THE PROBLEM:
Below are several entries. Transcribe exactly those lines that fall from the one with "Instruction: Open the Save link" through the one with "The height and width of the screenshot is (768, 1024).", end lines included.

(Pixel coordinate grounding data)
Segment Open
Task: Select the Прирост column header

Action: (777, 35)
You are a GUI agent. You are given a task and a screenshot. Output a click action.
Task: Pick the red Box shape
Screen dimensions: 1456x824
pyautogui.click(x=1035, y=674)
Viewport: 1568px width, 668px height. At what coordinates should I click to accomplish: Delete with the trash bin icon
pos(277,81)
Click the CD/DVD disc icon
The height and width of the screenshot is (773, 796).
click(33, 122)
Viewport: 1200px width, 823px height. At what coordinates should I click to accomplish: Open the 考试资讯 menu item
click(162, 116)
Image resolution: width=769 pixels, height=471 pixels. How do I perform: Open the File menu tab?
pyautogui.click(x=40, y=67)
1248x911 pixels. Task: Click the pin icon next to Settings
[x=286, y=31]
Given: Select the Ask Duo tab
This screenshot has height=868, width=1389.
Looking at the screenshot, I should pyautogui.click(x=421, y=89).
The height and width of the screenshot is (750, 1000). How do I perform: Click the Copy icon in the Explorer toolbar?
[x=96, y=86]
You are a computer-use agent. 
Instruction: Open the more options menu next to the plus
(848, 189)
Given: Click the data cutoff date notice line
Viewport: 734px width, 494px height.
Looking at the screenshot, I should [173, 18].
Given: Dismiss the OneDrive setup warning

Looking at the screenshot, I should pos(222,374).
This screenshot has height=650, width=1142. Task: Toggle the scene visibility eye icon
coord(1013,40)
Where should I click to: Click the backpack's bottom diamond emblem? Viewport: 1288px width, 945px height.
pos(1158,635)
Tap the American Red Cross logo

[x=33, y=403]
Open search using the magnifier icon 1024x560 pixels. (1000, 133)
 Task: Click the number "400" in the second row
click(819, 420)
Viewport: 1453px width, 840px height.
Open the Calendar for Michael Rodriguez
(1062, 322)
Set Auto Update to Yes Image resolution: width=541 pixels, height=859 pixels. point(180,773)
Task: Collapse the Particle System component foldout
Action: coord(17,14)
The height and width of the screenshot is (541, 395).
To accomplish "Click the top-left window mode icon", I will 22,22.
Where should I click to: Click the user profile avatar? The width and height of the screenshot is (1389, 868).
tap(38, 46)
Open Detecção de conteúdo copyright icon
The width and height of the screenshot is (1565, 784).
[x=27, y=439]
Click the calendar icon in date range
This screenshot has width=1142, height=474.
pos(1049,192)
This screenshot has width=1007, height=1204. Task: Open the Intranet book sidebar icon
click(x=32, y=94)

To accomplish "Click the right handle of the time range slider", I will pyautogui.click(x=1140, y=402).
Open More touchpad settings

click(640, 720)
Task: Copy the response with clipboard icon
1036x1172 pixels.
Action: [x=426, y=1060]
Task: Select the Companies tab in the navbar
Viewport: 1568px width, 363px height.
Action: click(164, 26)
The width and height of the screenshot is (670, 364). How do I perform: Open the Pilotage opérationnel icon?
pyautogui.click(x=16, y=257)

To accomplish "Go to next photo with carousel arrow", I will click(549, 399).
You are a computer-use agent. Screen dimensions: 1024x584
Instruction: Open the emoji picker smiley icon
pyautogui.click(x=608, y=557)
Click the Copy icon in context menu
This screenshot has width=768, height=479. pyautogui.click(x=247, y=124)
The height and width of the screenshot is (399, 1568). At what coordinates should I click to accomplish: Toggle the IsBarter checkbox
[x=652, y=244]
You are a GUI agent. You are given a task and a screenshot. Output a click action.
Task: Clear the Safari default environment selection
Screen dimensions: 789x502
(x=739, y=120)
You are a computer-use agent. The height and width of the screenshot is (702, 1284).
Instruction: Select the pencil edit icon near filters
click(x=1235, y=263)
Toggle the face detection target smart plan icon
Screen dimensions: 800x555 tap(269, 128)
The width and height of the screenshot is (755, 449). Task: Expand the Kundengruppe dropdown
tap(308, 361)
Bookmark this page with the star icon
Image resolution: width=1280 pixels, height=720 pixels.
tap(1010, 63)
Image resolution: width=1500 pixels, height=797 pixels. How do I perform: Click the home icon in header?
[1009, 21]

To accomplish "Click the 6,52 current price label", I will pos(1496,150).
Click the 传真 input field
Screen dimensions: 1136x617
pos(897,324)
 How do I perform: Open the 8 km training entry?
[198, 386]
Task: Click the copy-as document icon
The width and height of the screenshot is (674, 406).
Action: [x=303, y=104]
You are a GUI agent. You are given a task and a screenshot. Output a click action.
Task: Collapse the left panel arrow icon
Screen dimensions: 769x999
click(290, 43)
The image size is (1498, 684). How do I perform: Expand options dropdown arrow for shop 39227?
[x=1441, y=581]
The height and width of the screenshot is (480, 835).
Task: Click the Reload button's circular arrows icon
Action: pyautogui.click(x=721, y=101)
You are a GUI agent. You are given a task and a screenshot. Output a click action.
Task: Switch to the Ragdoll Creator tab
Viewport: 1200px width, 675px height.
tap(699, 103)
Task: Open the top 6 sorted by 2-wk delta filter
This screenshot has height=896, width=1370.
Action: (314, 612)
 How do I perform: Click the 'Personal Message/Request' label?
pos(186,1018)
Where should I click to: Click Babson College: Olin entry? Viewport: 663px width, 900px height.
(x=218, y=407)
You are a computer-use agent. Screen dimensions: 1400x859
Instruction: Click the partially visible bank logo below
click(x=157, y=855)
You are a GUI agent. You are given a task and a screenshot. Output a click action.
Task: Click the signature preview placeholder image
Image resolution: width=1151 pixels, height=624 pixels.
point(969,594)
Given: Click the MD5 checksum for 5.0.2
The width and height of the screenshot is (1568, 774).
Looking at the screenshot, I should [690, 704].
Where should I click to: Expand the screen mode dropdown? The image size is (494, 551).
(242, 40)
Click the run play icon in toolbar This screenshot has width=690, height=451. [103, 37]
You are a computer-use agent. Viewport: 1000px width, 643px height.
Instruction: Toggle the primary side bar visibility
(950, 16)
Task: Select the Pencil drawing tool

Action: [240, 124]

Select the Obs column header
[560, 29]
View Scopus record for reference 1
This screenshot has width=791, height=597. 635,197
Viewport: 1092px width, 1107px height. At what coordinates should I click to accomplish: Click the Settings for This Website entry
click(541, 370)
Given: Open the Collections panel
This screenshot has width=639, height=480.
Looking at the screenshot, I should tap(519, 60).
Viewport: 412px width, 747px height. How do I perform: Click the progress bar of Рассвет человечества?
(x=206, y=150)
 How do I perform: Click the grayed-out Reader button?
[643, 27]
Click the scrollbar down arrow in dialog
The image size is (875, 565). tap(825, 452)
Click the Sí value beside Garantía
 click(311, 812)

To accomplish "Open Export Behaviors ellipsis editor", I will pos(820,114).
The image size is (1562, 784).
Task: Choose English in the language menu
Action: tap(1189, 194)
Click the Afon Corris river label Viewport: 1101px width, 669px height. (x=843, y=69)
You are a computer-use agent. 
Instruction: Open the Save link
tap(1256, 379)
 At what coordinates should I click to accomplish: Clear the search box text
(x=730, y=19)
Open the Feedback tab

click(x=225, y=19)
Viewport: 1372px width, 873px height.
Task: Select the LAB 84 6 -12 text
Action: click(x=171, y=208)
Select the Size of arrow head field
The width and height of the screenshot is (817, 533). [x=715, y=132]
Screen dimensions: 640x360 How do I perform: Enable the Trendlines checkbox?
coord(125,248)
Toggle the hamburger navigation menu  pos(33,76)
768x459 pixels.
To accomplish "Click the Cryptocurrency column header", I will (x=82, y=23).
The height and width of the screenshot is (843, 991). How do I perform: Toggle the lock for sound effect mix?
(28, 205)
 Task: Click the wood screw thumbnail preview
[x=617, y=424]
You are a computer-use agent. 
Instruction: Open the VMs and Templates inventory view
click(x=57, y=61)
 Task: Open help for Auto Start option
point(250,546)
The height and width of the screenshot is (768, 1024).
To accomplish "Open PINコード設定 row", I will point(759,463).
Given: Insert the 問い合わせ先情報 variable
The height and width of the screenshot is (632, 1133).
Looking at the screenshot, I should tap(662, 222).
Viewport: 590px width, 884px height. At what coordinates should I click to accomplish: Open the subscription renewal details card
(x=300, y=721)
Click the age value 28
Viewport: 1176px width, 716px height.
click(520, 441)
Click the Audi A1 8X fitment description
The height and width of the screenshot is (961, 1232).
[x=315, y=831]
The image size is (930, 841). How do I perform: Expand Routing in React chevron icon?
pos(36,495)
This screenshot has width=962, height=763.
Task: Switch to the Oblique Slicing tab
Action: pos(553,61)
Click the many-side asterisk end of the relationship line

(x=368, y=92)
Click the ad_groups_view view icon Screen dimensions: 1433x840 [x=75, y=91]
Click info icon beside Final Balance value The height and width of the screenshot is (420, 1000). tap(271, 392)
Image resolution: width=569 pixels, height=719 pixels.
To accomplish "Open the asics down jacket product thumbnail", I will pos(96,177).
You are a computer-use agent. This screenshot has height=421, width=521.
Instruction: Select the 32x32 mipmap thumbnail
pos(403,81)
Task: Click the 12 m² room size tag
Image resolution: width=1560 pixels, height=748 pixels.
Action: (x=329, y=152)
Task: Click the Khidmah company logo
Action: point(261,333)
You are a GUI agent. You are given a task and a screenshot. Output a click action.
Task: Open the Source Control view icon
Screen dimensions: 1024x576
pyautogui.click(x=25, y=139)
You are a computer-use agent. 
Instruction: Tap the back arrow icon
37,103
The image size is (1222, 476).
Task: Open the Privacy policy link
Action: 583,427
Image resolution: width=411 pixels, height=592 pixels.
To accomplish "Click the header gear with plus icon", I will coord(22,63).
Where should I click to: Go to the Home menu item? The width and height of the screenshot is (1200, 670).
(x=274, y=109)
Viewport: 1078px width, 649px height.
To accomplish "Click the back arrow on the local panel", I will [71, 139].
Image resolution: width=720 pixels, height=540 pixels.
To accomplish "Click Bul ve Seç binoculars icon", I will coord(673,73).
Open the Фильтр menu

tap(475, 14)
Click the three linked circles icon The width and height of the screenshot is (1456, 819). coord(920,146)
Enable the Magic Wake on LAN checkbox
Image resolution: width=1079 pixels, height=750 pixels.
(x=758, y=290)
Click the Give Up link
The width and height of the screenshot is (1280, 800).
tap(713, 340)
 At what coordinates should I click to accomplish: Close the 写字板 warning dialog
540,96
Segment Closed
TASK RESULT:
Instruction: Open the Save link
tap(1256, 379)
 At what coordinates should I click to accomplish: Clear the search box text
(x=730, y=19)
Open the Feedback tab

click(x=225, y=19)
Viewport: 1372px width, 873px height.
Task: Select the LAB 84 6 -12 text
Action: click(x=171, y=208)
Select the Size of arrow head field
The width and height of the screenshot is (817, 533). [x=715, y=132]
Screen dimensions: 640x360 How do I perform: Enable the Trendlines checkbox?
coord(125,248)
Toggle the hamburger navigation menu  pos(33,76)
768x459 pixels.
To accomplish "Click the Cryptocurrency column header", I will (x=82, y=23).
The height and width of the screenshot is (843, 991). How do I perform: Toggle the lock for sound effect mix?
(28, 205)
 Task: Click the wood screw thumbnail preview
[x=617, y=424]
You are a computer-use agent. 
Instruction: Open the VMs and Templates inventory view
click(x=57, y=61)
 Task: Open help for Auto Start option
point(250,546)
The height and width of the screenshot is (768, 1024).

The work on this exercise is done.